-- REQUIREMENT --
Copy only what lies from the line containing "The width and height of the screenshot is (859, 520)." through the line containing "Click the final" in the entries below, keeping both end lines exact and dropping every picture.

-- AVAILABLE DATA --
--

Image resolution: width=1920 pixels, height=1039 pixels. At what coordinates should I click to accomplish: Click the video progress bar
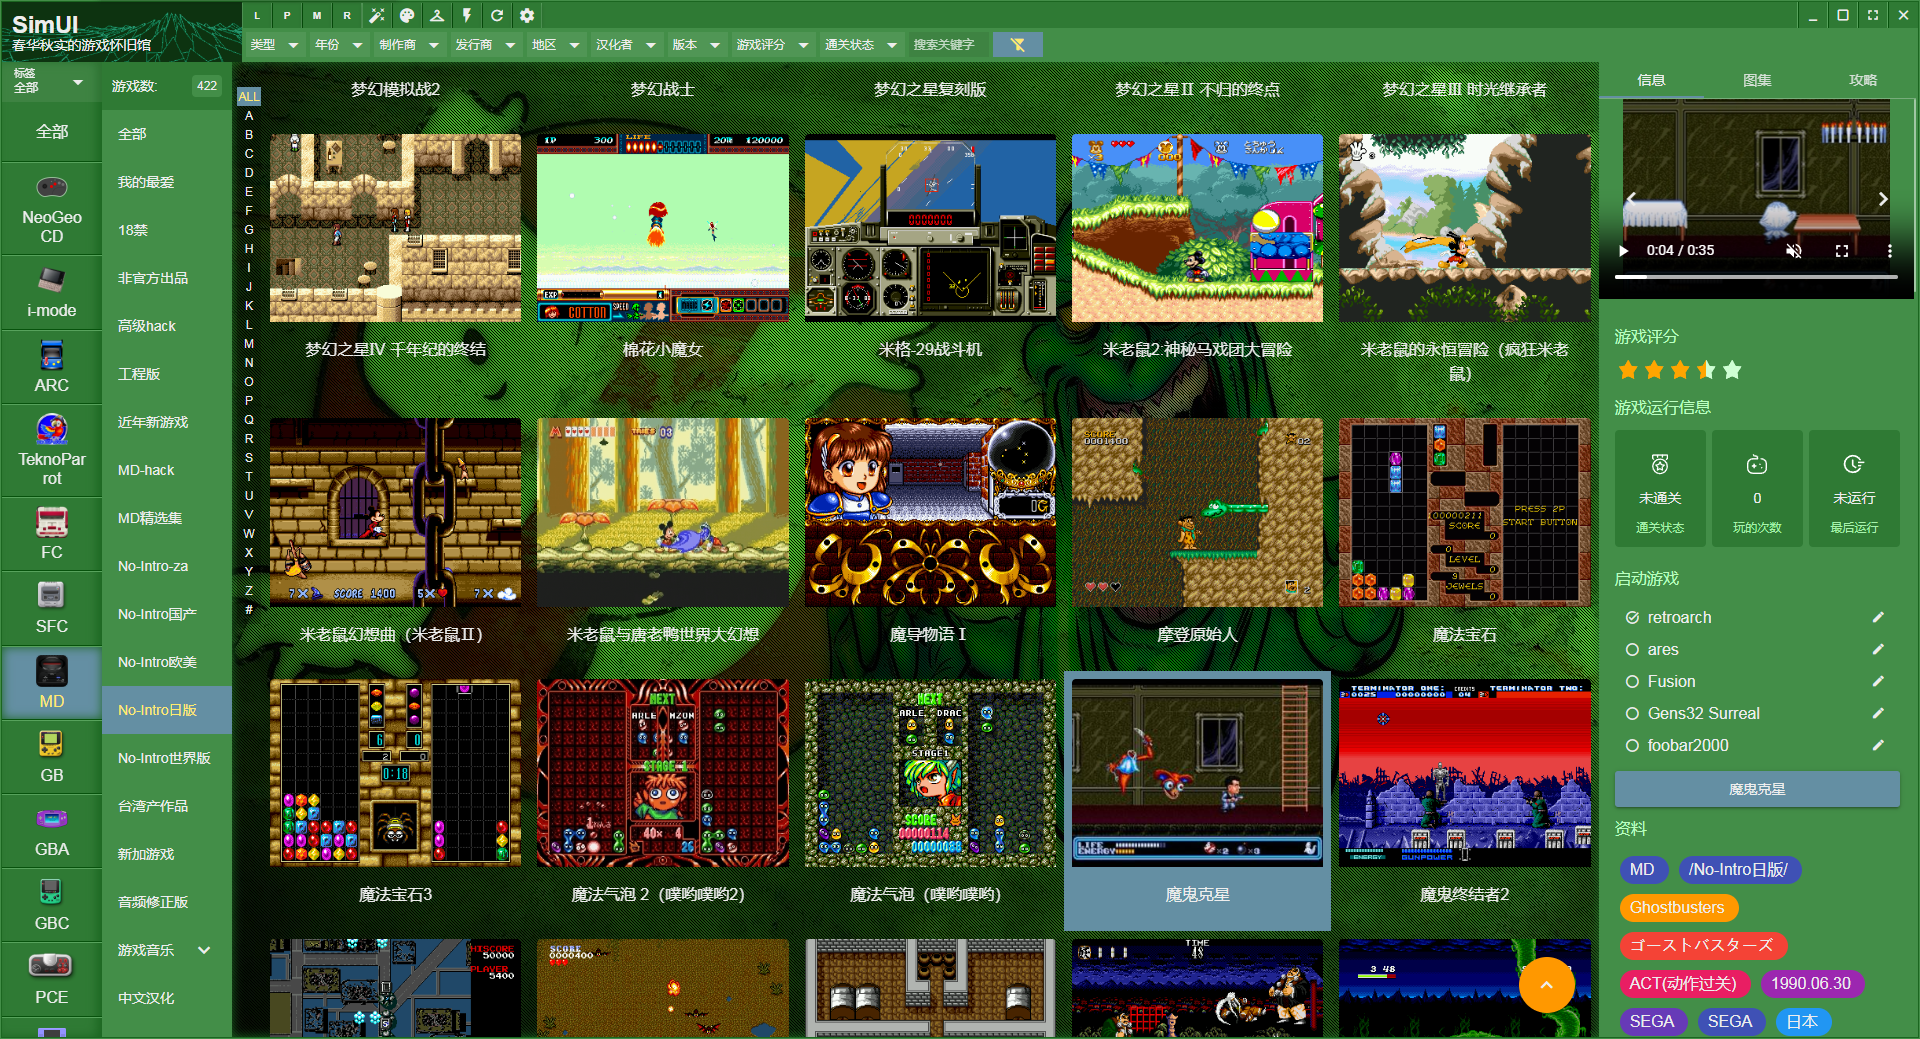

--

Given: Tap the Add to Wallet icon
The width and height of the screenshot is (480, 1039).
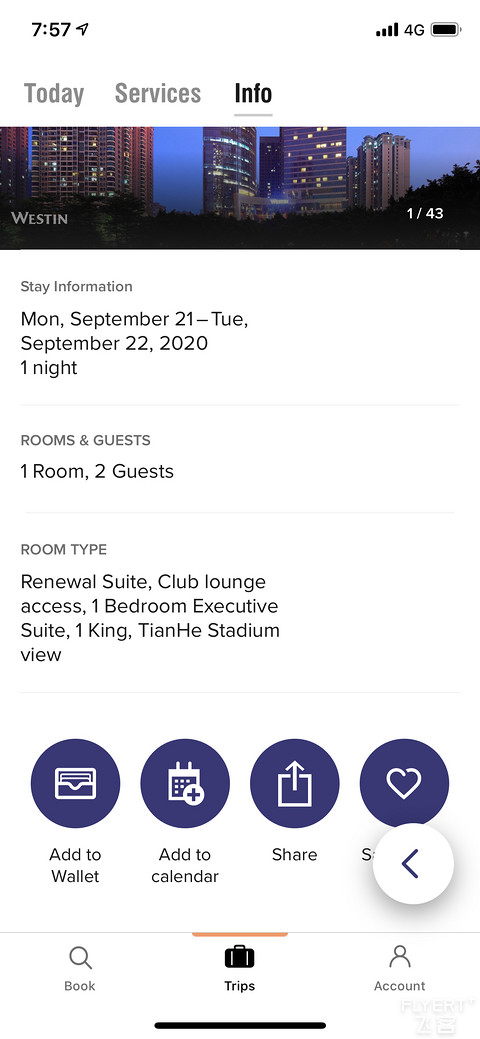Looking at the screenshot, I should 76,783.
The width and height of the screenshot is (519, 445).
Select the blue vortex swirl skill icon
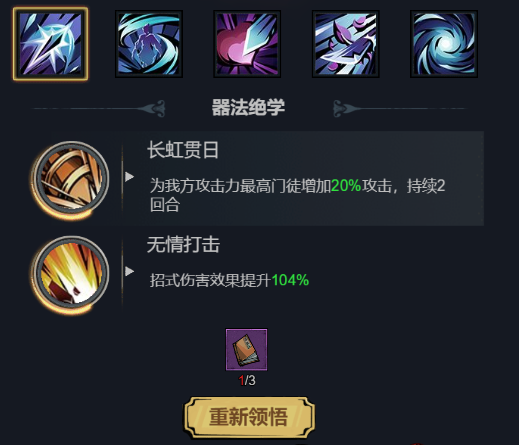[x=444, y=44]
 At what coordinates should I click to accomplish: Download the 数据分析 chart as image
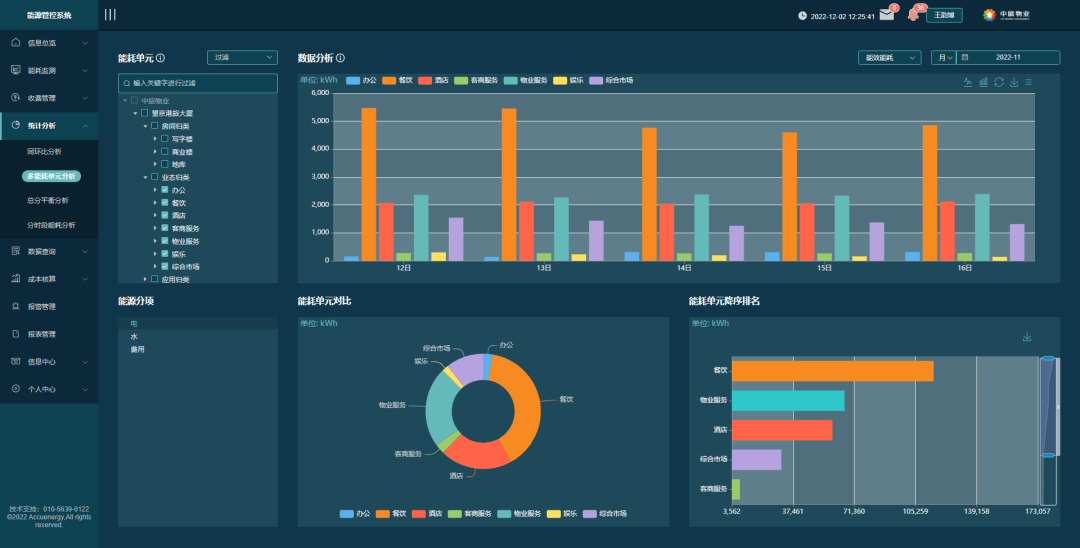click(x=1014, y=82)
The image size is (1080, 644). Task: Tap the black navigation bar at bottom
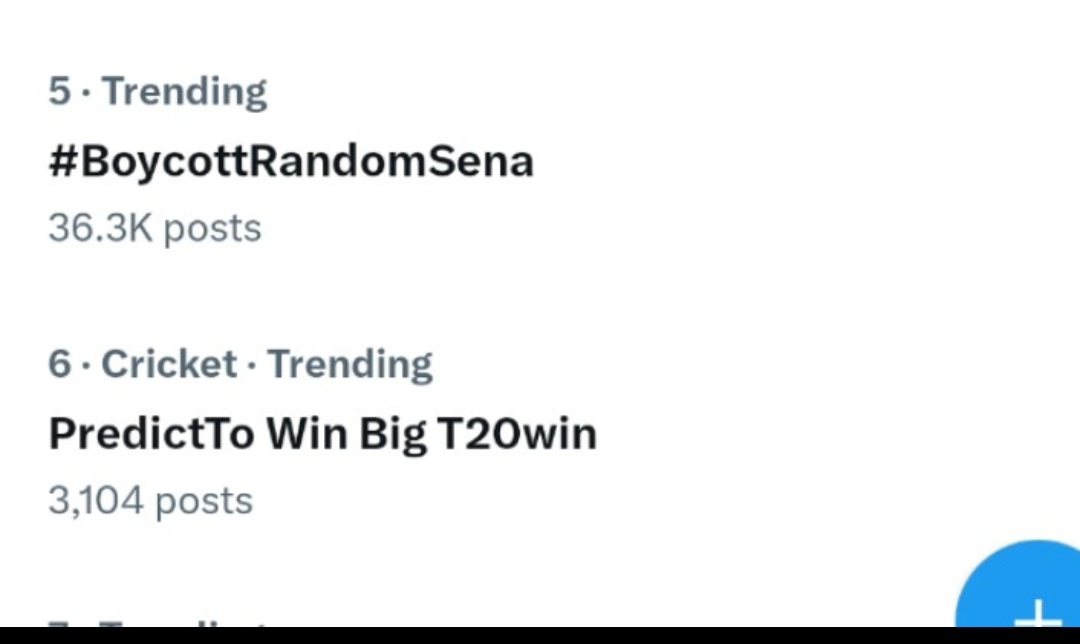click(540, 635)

--

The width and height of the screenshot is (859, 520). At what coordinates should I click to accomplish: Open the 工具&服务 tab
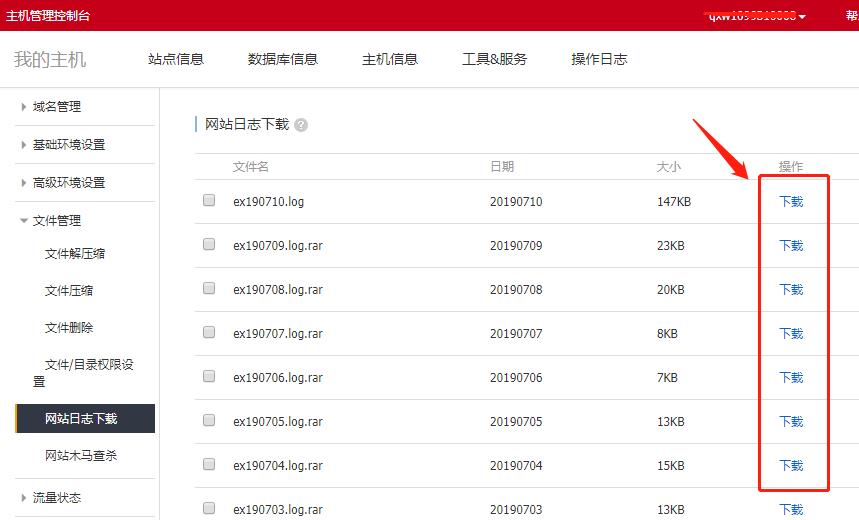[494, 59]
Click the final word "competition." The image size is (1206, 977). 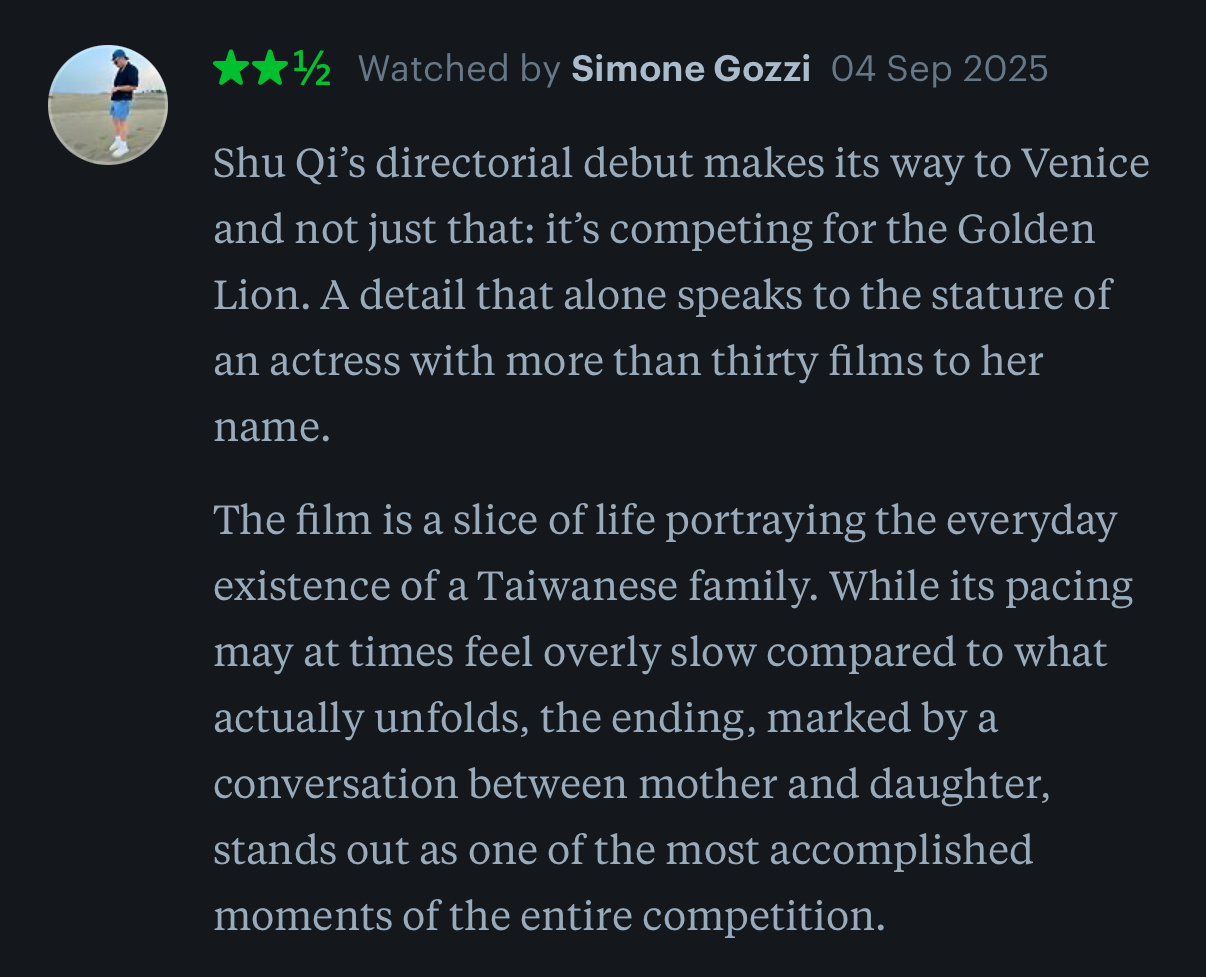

--

-- TASK OUTPUT --
The width and height of the screenshot is (859, 520). At what coordinates should I click to accomplish: Open the 工具&服务 tab
[494, 59]
Click the final word "competition." The image size is (1206, 977). 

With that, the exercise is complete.